§ **Ziel**
Gib aus dem Text über die Ablehnung der Gipfel-Einigung zum EU-Haushalt den Abschnitt wortgetreu wieder, der bei „EU-Parlament lehnt Gipfel-Einigung“ beginnt und bei „milliardenschweren Corona-Hilfen abhingen.“ endet.

§ **Ausgewählter Text**

******************************

EU-Parlament lehnt Gipfel-Einigung für nächsten EU-Haushalt ab
Die Abgeordneten lehnten den Gipfelkompromiss über ein 1,8 Billionen Euro schweres Finanzkonzept am Donnerstag vorerst ab und forderten Nachverhandlungen. EU-Kommissionspräsidentin Ursula von der Leyen äußerte Verständnis für den Unmut, mahnte aber, dass von der Entscheidung zum Haushalt auch die milliardenschweren Corona-Hilfen abhingen.
In einer am Donnerstag in einer Sondersitzung mehrheitlich beschlossenen Resolution der Abgeordneten heißt es, man könne der politischen Einigung über den mehrjährigen Finanzrahmen (MFR) 20212027 in seiner derzeitigen Fassung nicht zustimmen. In der Resolution wird weiter kritisiert, dass das Erreichen „im allgemeinen Interesse liegender gemeinsamer Lösungen“ allzu häufig durch das „ausschließliche Festhalten an nationalen Interessen und Standpunkten“ aufs Spiel gesetzt werde. Die Kürzungen im MFR liefen „den Interessen der EU zuwider“.

******************************

§ **Bereitgestellte Angaben**
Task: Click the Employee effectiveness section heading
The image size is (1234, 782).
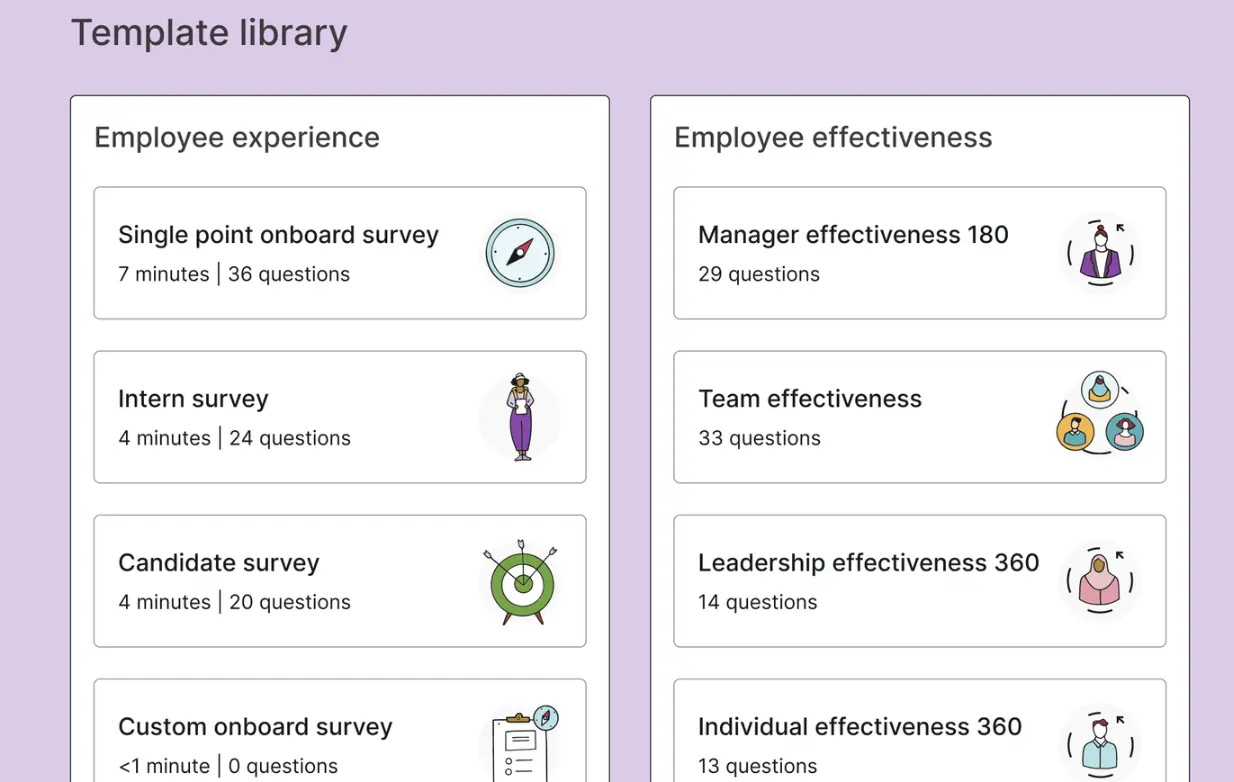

******************************

§ **Antwort**
EU-Parlament lehnt Gipfel-Einigung für nächsten EU-Haushalt ab
Die Abgeordneten lehnten den Gipfelkompromiss über ein 1,8 Billionen Euro schweres Finanzkonzept am Donnerstag vorerst ab und forderten Nachverhandlungen. EU-Kommissionspräsidentin Ursula von der Leyen äußerte Verständnis für den Unmut, mahnte aber, dass von der Entscheidung zum Haushalt auch die milliardenschweren Corona-Hilfen abhingen.